Chanson shot Garvan a dirty look; I’m sure for the lack of tact in spelling out what the ceremony is all about more so than just the upstage.
“It is not as bad as he makes it out to be,” she assured me, pausing to shoot him another glare. He looked away, perhaps in embarrassment or anger—no doubt worsened by the look of disdain he also received from Gustav. He zipped back into the crowd. “It can be any vampire to make it happen, but you have a choice as to which vampire accompanies you into darkness. The vampire needs to drain enough blood to bring your vital signs down low enough for your body to drop the egg. Once conception occurs—which the vampire will know—then you will be brought back. Your complete recovery will be swift.”
It sounded just lovely. I wasn’t at all thrilled about being drained to the point of near-death, which engendered so many more questions. Not to mention that while this blood-draining was going on somehow I had to participate in having sex with somebody. I briefly wondered if we could opt for a quick little test-tube baby option.
“No,” said Chanson, interrupting my thoughts. “It has to happen where the blood-draining and conception happe
n simultaneously.
Okay, so they weren’t going to give this up. Even as I surveyed the room, my gaze encountered a room full of head nods, the most enthusiastic ones from Gustav and my long lost cousin.
I suddenly thought of one positive thing…could I pick the guy, and could it be Racco? Recalling how enraptured I felt by his touch, maybe he could make love to me in such a way that I wasn’t even aware of the vampire’s fangs attached to my neck, like some overgrown tic or parasite. But, could even he get past that imagery? Being a vampire’s buddy and all, I wondered if he’d been asked to do this sort of thing at some point in the past.
“He is not an option,” Gustav advised, making this whole voyeur in my head thing that much worse. I bet all of them were peeking at my thoughts right then.
“Who is not an option?”
Racco stood and came toward me, and all of the vampires turned toward his voice.

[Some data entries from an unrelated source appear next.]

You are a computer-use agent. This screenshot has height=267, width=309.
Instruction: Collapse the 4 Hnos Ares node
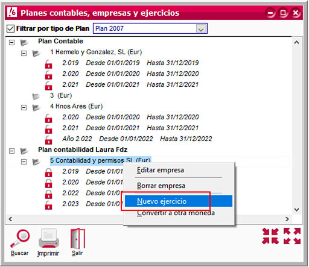coord(24,107)
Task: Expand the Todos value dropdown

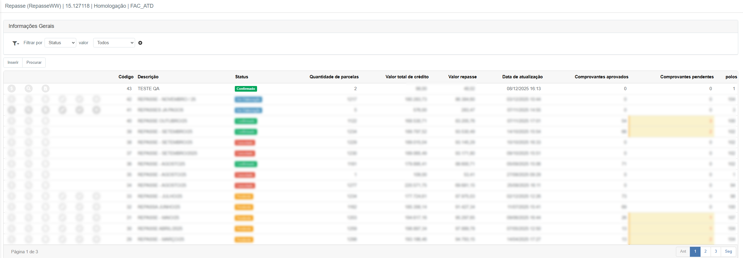Action: [114, 43]
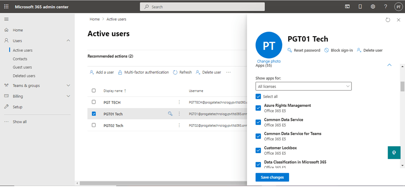Open more options for PGT TECH row
This screenshot has height=191, width=405.
pyautogui.click(x=179, y=102)
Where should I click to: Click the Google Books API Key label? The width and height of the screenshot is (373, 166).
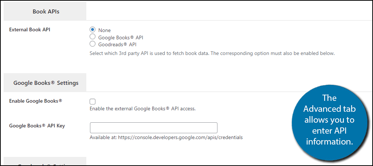click(x=37, y=126)
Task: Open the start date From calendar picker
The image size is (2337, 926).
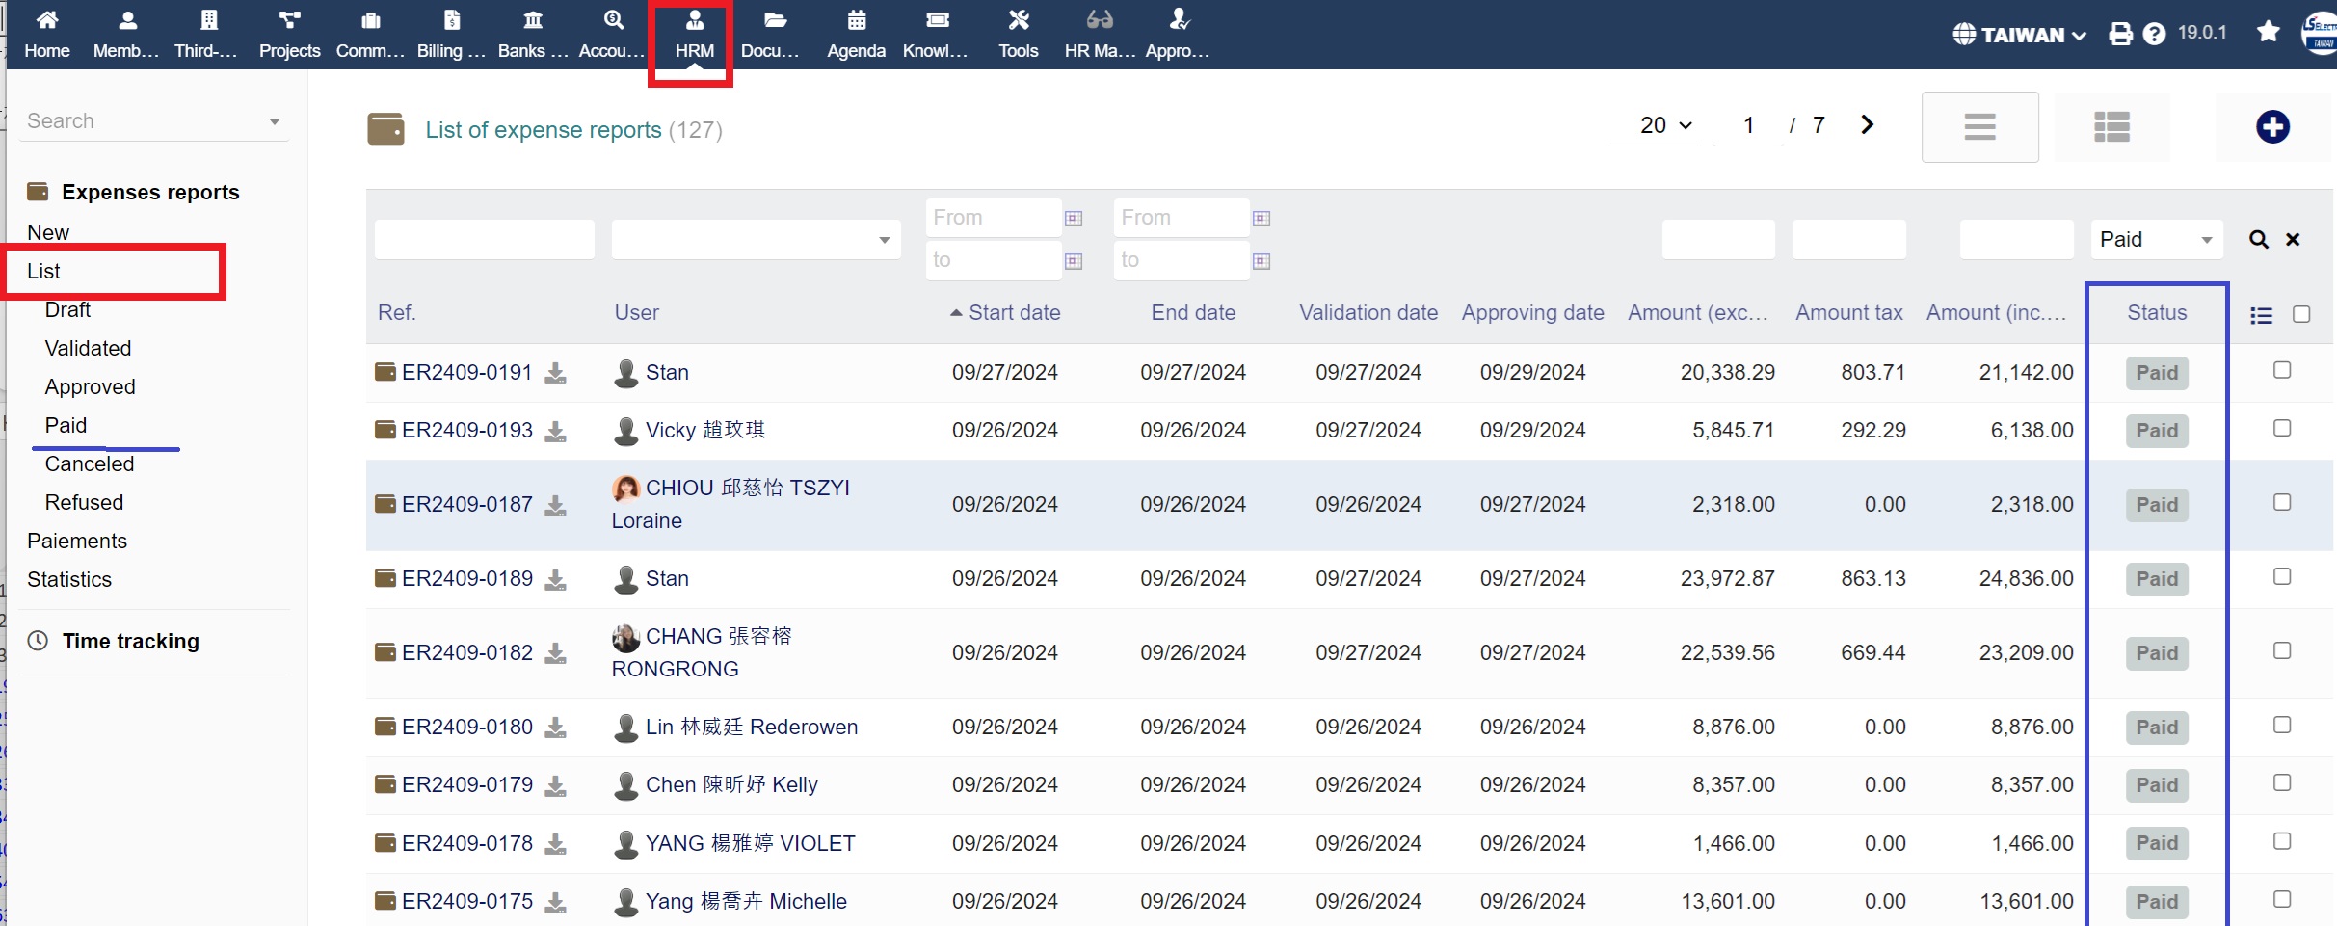Action: [x=1074, y=219]
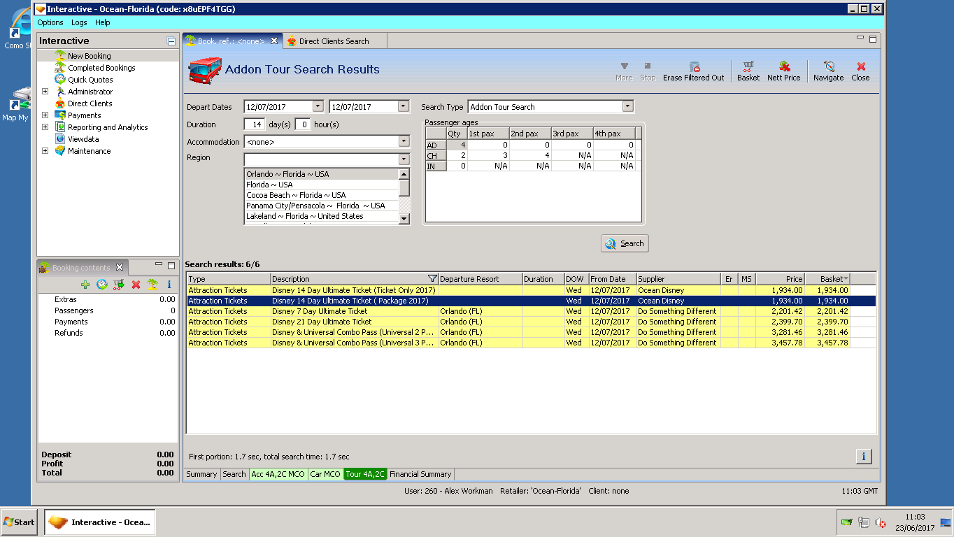Open first Depart Dates calendar dropdown
Viewport: 954px width, 537px height.
pyautogui.click(x=318, y=106)
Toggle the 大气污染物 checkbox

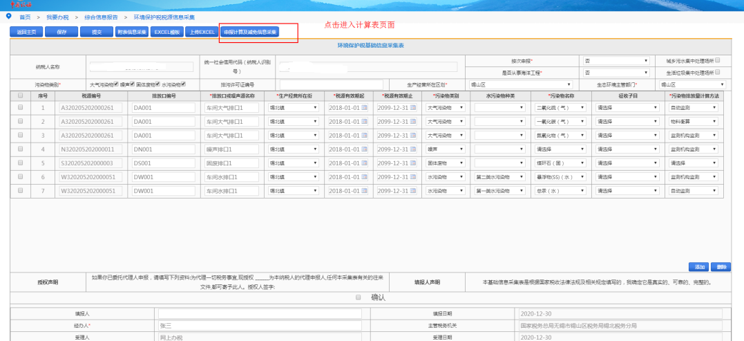[x=117, y=84]
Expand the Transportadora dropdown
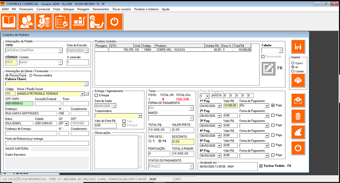The image size is (340, 183). (140, 116)
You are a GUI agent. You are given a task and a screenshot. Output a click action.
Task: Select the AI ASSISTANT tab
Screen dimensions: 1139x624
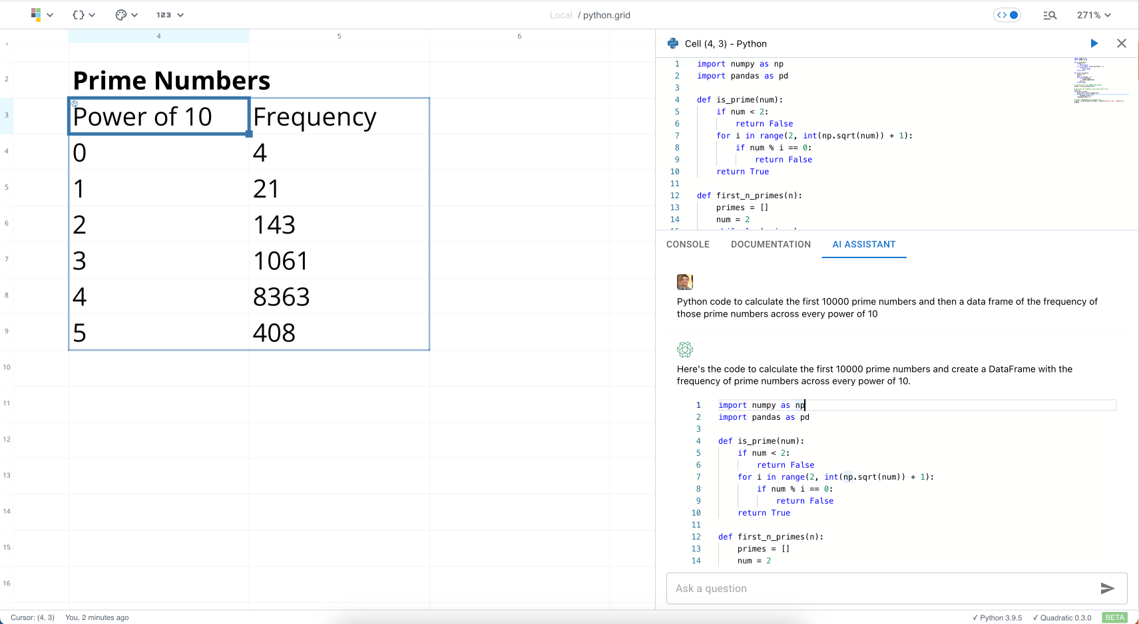coord(863,244)
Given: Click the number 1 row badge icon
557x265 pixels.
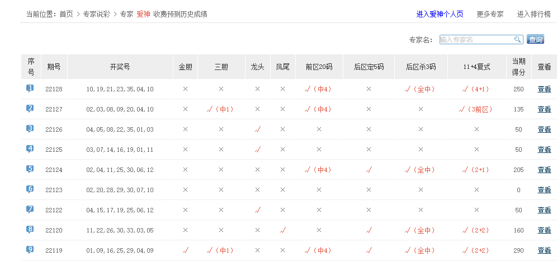Looking at the screenshot, I should click(30, 89).
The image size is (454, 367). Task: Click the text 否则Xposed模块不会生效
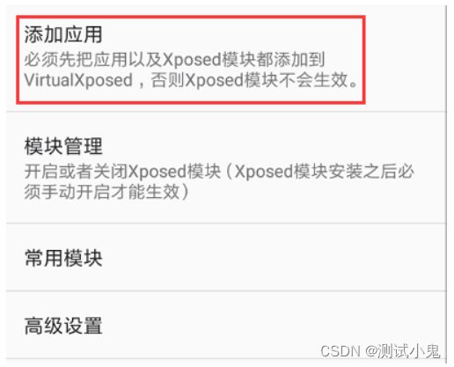point(249,80)
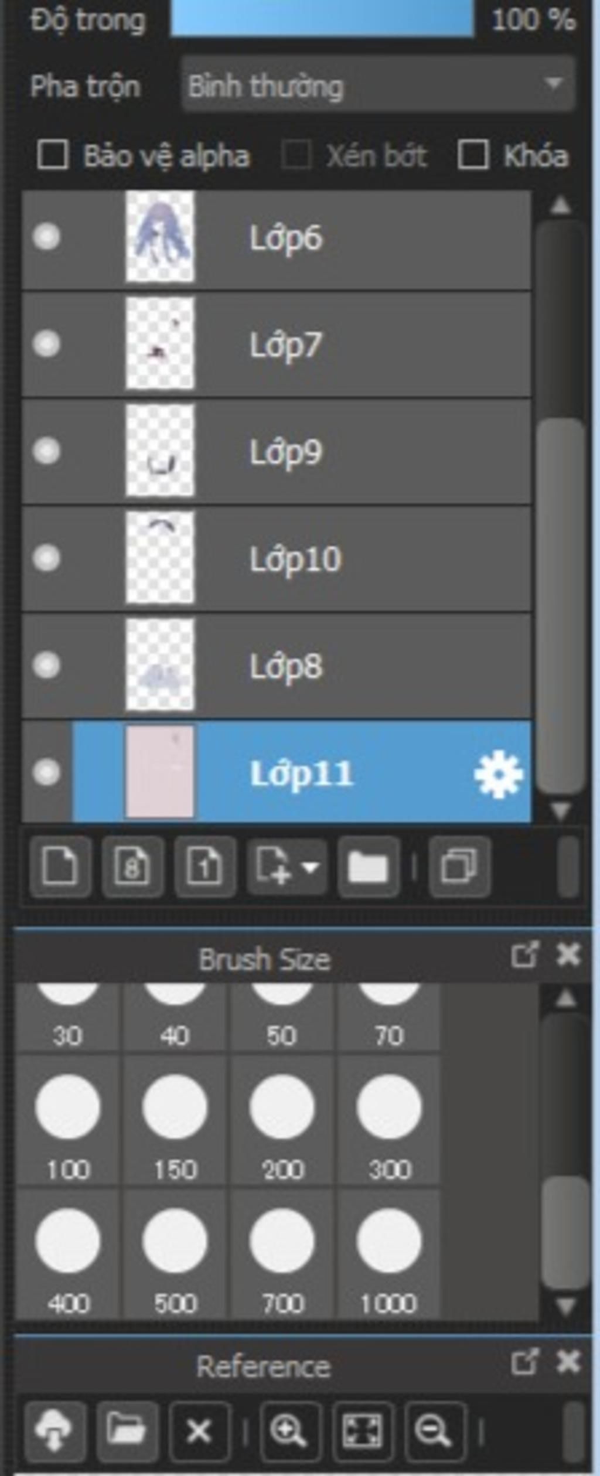Expand the add special layer dropdown arrow
Screen dimensions: 600x1476
click(311, 866)
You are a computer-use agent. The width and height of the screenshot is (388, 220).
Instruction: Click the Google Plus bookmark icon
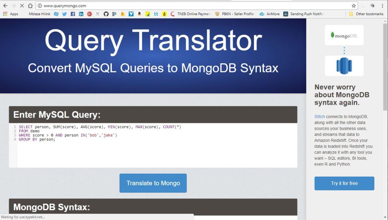pos(89,14)
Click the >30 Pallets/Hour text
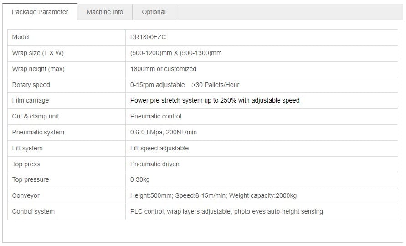The height and width of the screenshot is (246, 406). pos(216,85)
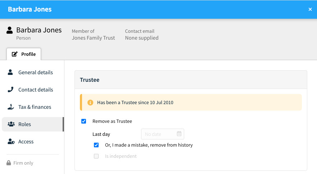
Task: Click the user shield Access icon
Action: point(11,142)
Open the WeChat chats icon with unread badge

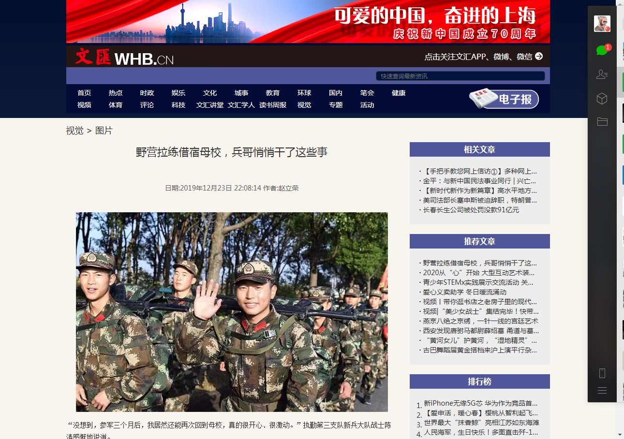pos(602,50)
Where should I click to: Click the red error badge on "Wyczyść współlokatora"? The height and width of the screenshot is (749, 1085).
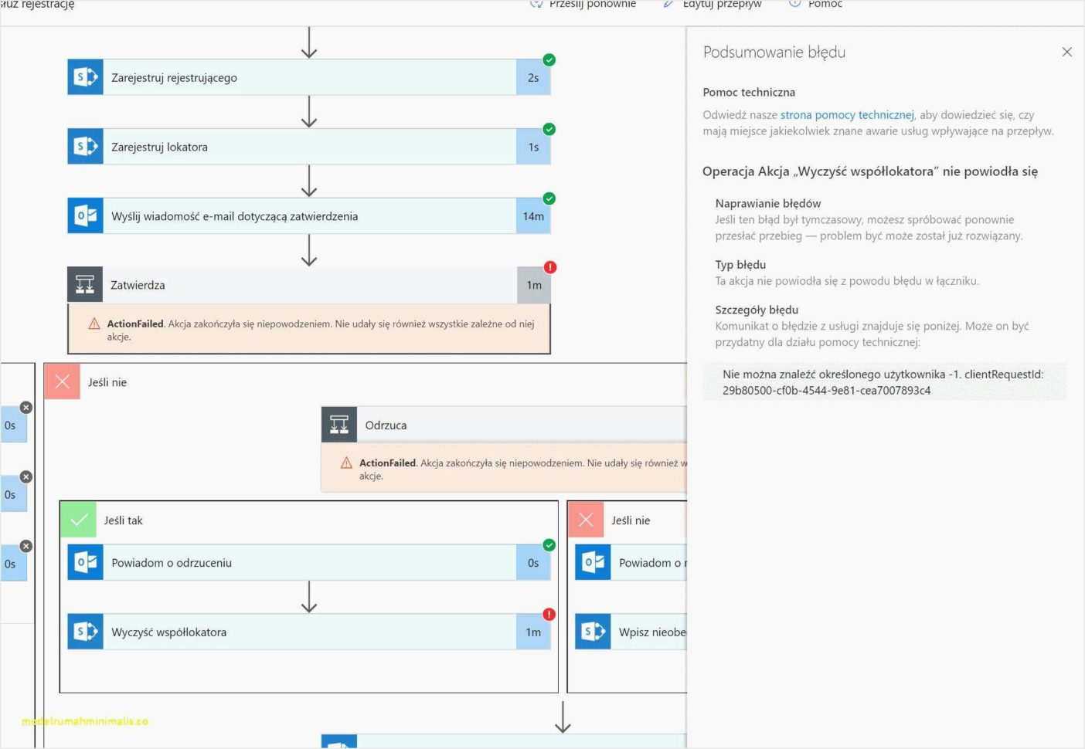click(x=549, y=614)
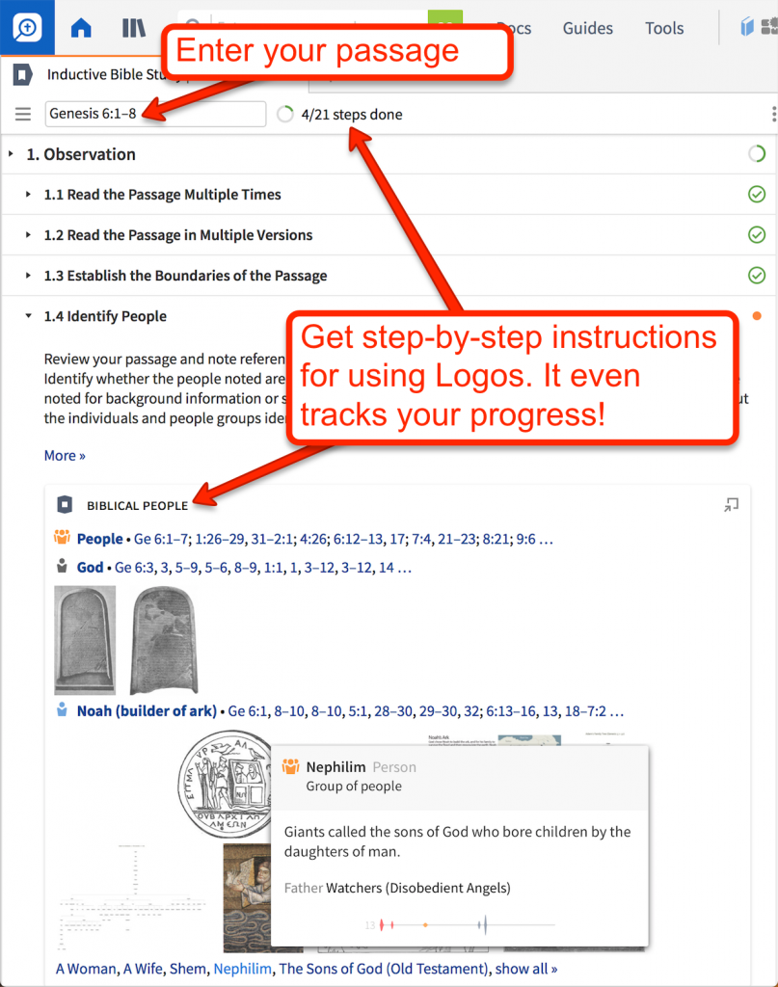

“You are not a viable option, and you know why this is true,” Gustav replied, his tone even. I could sense anger building within the oldest vampire.
“Things are different now,” said Racco, his sultry tone pulling on my heart again. “It is not like it was—”
“It would be exactly as it was!” interrupted Chanson. “Your blood is different …you are not human, anymore than we are. Should I tell her about Marissa? Hmmm?? Better yet, maybe I should take her to see Marissa!”
“No…you do not need to do that,” he said, before turning to walk away.
His shoulders sagged. I could tell this other girl’s name greatly saddened him. I so wanted to run over to him and throw my arms around him—so much more than I wanted to find out who Marissa is.